== Segment start ==
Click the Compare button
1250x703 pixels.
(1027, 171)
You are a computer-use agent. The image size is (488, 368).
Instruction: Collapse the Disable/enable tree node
== Segment end ==
Output the full listing without altering anything.

Click the Compare button
1250x703 pixels.
(1027, 171)
You are a computer-use agent. The image size is (488, 368).
Instruction: Collapse the Disable/enable tree node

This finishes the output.